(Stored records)
_____

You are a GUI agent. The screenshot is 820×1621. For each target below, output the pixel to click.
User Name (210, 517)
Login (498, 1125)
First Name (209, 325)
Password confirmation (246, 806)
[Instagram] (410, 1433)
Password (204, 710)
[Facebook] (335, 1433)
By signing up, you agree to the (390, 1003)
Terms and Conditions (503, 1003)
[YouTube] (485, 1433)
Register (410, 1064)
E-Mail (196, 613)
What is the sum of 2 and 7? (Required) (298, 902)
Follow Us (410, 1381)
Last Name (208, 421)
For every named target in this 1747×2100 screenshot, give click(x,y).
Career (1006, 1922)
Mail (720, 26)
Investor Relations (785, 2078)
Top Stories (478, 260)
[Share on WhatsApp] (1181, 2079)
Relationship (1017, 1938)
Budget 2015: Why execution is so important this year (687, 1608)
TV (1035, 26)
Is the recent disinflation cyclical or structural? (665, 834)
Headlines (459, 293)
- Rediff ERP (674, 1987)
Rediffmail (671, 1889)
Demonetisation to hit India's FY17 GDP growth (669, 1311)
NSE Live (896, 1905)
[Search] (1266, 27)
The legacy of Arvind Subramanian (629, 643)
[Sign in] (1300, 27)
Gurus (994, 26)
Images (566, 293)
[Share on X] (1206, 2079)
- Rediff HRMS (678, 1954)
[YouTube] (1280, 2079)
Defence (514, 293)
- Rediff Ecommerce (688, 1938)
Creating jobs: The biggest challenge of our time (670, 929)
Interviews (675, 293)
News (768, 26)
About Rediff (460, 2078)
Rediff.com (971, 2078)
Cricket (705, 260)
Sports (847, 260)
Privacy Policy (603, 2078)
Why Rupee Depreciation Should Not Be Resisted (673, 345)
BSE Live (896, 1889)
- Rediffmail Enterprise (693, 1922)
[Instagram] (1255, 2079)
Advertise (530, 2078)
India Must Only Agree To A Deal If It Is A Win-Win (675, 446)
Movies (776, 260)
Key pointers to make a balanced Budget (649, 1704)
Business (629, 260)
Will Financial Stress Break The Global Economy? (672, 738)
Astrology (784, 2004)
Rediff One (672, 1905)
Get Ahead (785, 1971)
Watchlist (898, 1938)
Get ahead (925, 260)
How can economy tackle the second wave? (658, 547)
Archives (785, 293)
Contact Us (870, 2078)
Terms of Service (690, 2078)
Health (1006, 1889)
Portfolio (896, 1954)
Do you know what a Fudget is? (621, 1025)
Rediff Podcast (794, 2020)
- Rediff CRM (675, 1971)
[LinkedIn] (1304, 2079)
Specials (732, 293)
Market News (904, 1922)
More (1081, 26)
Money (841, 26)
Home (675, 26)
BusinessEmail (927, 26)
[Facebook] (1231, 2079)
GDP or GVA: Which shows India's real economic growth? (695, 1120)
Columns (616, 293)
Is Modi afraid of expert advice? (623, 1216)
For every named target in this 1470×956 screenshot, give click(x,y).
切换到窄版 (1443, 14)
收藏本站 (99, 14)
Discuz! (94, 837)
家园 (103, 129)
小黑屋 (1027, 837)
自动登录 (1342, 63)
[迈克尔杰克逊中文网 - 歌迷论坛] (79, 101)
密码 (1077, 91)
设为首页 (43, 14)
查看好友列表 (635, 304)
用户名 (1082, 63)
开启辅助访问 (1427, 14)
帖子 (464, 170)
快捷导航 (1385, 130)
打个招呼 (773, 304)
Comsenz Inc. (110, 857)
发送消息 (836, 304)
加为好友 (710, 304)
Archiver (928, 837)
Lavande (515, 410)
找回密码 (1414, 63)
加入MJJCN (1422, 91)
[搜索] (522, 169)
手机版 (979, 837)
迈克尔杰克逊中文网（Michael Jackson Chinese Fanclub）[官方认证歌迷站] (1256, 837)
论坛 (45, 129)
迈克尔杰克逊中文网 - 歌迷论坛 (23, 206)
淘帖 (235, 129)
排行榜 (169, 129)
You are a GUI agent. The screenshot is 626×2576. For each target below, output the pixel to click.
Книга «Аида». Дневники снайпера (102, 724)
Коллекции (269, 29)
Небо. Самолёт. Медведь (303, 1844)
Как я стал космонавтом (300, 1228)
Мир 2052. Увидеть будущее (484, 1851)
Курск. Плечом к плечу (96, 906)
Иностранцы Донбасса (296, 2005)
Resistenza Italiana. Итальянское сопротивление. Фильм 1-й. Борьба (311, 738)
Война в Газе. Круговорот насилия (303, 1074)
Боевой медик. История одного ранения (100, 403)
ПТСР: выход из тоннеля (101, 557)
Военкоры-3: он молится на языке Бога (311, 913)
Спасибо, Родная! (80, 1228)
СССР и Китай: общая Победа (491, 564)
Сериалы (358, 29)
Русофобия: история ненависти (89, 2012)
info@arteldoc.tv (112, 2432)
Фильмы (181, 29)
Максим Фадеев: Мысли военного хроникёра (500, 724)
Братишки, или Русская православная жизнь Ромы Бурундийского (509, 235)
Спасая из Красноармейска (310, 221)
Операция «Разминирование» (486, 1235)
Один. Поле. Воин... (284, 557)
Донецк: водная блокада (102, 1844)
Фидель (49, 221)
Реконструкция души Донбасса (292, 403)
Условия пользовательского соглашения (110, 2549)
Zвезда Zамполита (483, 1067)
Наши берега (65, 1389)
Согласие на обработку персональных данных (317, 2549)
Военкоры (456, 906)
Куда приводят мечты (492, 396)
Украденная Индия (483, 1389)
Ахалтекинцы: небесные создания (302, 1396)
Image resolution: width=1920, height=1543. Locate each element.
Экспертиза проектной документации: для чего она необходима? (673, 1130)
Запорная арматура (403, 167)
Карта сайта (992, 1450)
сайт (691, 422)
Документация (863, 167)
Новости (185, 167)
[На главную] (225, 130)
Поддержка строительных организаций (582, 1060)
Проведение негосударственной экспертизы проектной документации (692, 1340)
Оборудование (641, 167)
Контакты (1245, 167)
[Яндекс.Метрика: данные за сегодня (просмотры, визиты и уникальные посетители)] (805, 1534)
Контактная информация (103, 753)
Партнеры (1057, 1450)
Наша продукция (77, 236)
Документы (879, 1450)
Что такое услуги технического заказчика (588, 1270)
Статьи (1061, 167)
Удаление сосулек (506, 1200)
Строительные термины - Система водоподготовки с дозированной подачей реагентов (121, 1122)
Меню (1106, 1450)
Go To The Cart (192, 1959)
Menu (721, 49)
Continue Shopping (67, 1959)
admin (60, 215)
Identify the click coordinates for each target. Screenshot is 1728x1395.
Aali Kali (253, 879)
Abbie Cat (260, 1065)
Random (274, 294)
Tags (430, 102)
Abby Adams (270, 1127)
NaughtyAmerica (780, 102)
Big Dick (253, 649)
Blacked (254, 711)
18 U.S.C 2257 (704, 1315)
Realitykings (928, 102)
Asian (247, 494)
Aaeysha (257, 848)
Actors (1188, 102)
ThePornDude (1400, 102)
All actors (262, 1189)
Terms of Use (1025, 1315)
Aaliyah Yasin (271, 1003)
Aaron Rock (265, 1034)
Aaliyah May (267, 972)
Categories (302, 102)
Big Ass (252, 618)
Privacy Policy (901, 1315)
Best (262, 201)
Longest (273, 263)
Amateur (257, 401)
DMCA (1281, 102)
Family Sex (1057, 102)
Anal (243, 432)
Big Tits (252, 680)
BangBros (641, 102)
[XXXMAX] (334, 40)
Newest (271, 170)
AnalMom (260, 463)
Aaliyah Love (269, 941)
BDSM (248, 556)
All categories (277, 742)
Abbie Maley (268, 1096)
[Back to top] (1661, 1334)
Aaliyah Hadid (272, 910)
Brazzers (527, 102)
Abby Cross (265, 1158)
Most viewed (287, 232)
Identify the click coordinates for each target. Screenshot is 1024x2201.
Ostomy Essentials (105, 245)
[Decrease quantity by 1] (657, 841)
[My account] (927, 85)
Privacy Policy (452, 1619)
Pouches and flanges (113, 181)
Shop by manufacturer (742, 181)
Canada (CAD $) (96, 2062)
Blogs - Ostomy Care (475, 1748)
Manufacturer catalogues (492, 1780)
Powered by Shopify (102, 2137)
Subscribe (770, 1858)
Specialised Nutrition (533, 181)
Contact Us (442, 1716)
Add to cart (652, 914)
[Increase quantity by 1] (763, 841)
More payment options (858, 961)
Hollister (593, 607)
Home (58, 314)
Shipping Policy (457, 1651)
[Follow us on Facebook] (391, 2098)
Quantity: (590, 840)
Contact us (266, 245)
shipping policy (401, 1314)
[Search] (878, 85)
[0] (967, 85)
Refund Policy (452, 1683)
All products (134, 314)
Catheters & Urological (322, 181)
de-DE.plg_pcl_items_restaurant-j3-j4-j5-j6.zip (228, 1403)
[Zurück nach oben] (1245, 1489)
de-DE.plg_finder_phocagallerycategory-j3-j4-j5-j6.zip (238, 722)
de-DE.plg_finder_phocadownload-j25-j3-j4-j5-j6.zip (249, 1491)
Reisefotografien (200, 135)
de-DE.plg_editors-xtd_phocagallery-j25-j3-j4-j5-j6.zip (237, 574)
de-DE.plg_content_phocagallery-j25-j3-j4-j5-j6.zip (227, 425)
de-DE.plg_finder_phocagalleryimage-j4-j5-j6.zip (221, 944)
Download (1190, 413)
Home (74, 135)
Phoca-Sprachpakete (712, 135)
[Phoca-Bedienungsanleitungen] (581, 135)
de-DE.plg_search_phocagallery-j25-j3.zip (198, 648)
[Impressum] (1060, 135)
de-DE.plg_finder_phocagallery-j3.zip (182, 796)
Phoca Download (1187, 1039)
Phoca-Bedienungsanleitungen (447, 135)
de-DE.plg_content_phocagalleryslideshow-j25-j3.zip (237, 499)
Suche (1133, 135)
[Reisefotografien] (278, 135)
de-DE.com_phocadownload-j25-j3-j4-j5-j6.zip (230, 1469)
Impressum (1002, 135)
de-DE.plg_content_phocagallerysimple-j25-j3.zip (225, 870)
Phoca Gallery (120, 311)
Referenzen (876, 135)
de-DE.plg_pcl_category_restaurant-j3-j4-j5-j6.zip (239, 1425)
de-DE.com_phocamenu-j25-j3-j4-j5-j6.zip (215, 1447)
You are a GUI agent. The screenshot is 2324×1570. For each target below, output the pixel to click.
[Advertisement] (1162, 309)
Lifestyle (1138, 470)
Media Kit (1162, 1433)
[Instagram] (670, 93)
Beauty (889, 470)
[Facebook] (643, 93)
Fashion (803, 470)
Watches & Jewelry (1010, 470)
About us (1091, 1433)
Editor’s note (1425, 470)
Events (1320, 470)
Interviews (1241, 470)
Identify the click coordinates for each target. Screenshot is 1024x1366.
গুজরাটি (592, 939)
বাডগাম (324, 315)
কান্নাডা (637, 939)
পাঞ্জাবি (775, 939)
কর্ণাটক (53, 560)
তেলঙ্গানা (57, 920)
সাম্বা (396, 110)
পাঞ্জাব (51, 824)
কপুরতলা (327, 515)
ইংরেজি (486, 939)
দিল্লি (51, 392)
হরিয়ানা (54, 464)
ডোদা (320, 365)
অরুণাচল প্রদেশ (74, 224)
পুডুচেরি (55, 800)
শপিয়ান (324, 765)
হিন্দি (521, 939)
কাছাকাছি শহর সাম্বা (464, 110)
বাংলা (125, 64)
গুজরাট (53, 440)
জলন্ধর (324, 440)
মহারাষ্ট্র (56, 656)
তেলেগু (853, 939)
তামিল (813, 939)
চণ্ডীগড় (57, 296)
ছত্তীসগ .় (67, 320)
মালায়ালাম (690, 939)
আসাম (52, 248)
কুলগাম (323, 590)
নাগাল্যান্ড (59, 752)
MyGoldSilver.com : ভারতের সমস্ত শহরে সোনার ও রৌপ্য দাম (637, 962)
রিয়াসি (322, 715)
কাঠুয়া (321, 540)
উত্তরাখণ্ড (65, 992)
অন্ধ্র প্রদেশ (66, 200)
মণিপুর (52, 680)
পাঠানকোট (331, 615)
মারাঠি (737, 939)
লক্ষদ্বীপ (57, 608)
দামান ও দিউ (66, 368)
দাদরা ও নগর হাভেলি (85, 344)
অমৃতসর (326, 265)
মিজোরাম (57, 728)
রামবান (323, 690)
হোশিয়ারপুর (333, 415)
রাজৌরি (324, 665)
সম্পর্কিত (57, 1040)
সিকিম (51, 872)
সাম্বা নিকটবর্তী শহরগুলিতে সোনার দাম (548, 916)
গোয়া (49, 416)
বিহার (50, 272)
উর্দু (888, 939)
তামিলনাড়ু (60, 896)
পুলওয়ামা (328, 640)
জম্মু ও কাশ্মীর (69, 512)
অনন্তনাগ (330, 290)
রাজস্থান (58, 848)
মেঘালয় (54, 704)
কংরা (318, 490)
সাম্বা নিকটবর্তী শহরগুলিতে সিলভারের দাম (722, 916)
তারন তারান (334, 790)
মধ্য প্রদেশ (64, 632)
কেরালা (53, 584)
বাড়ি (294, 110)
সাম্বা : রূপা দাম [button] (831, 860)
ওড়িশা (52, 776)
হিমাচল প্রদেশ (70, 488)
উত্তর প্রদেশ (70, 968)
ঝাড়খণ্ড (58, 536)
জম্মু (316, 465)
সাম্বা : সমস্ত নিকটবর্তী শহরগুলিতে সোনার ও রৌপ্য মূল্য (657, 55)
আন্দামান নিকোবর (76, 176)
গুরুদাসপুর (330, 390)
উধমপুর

_____

▸ PROBLEM TO SOLVE:
Transcribe, word for word, the data above from its first line through the line with "[YouTube] (485, 1433)", and include nothing else.

▸ RESPONSE BOX:
You are a GUI agent. The screenshot is 820×1621. For each target below, output the pixel to click.
User Name (210, 517)
Login (498, 1125)
First Name (209, 325)
Password confirmation (246, 806)
[Instagram] (410, 1433)
Password (204, 710)
[Facebook] (335, 1433)
By signing up, you agree to the (390, 1003)
Terms and Conditions (503, 1003)
[YouTube] (485, 1433)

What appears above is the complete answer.